[Records — start]

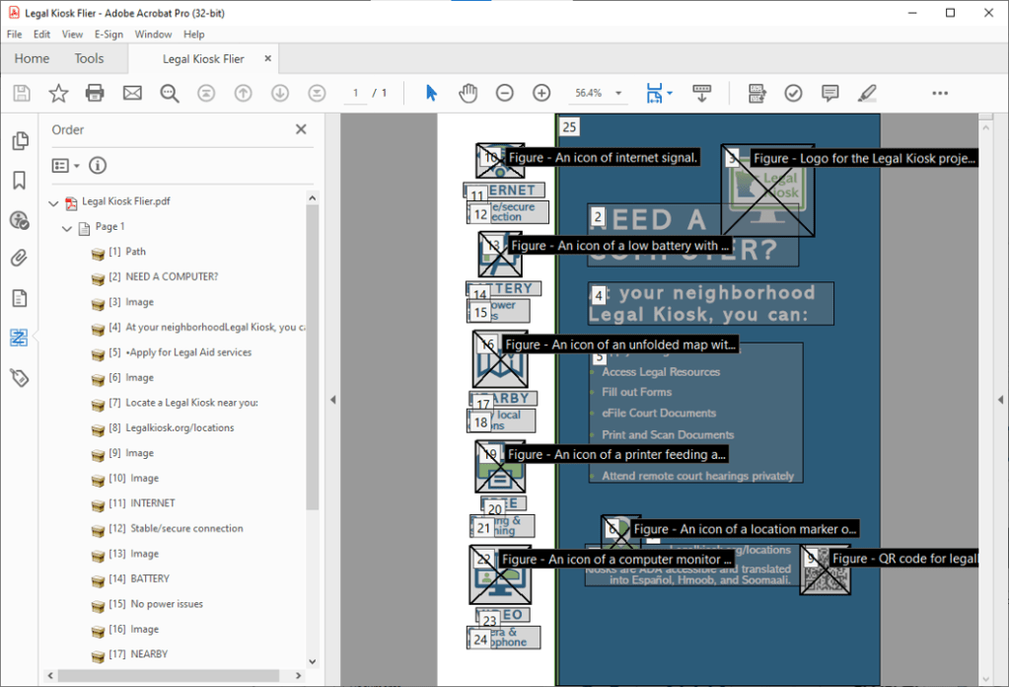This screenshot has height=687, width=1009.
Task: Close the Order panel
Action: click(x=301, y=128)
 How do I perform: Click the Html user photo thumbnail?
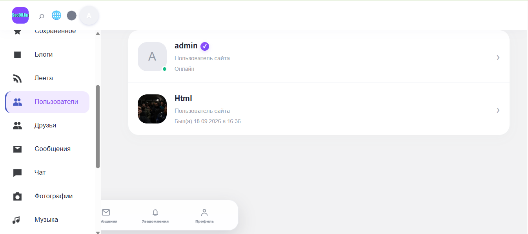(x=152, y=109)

[Records — finish]
[Records — start]

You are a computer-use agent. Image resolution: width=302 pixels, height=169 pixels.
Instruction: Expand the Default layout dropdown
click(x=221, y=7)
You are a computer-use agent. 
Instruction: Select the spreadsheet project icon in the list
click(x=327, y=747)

[Records — finish]
[Records — start]

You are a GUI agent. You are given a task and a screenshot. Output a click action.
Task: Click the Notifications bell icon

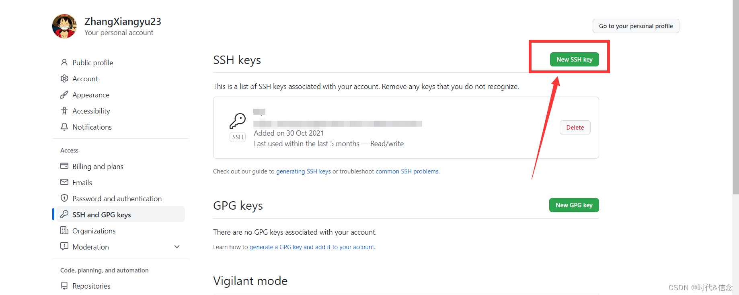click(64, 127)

[Records — finish]

**What you will do:** Copy each line of the data that contains the word "agent".

**Output:**
You are a computer-use agent. Image resolution: width=302 pixels, height=169 pixels.
You are a computer-use agent. 
You are a GUI agent. You are given a task and a screenshot. Output a click action.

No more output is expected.